Study population for this analysis

All HIV-infected pregnant women who had been screened for the genital tract infections were included in the analyses. HIV-uninfected pregnant women were excluded because not all four clinical sites recruited HIV-uninfected women.

Statistical analyses

Sociodemographic characteristics of the study population were assessed among women from the four clinical sites. The prevalences of the following genital tract infections were calculated in univariate analysis (overall and by site): trichomoniasis, vaginal candidiasis, BV (based on Nugent score), gonorrhoea, Chlamydia infection, genital warts and genital ulcers. Data regarding syphilis correlated with HIV-infected pregnant women enrolled in HPTN 024 trial and were published in another study.6 χ2 Tests or t-tests were conducted to assess the statistical associations between each genital tract infection and sociodemographic characteristics, sexual history, pelvic examination findings in univariate analyses, respectively.

Multiple logistic regression analyses were performed to obtain AORs for the variables of interest, for each outcome. Due to the large number of variables, a model building strategy using deviance tests was employed.
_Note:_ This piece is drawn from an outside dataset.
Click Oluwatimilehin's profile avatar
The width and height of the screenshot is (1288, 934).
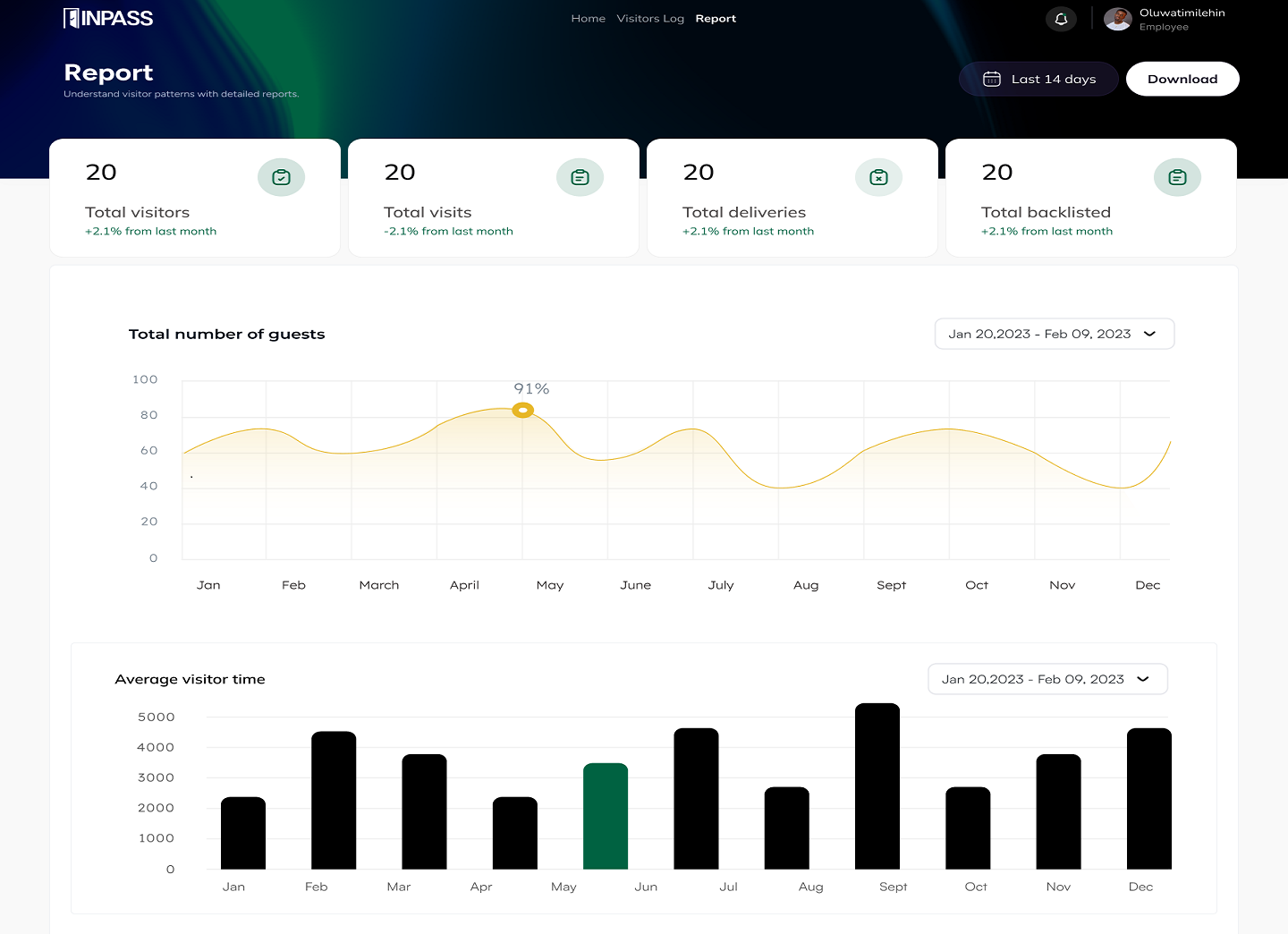(x=1117, y=19)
A complete model containing all variables of interest was initially fitted; this model was then reduced by removing variables with P values greater than 0.4 and comparing the change in deviance between the two models. If the change in deviance was not significant, more variables were removed (using P > 0.4 criteria) from the reduced model. This procedure was repeated until a significant change in deviances was observed. Findings are presented as AOR, 95% CI and P value for the individual variables. All the statistical analyses were performed with SAS version 9.1 (SAS, Inc., Cary, NC, USA).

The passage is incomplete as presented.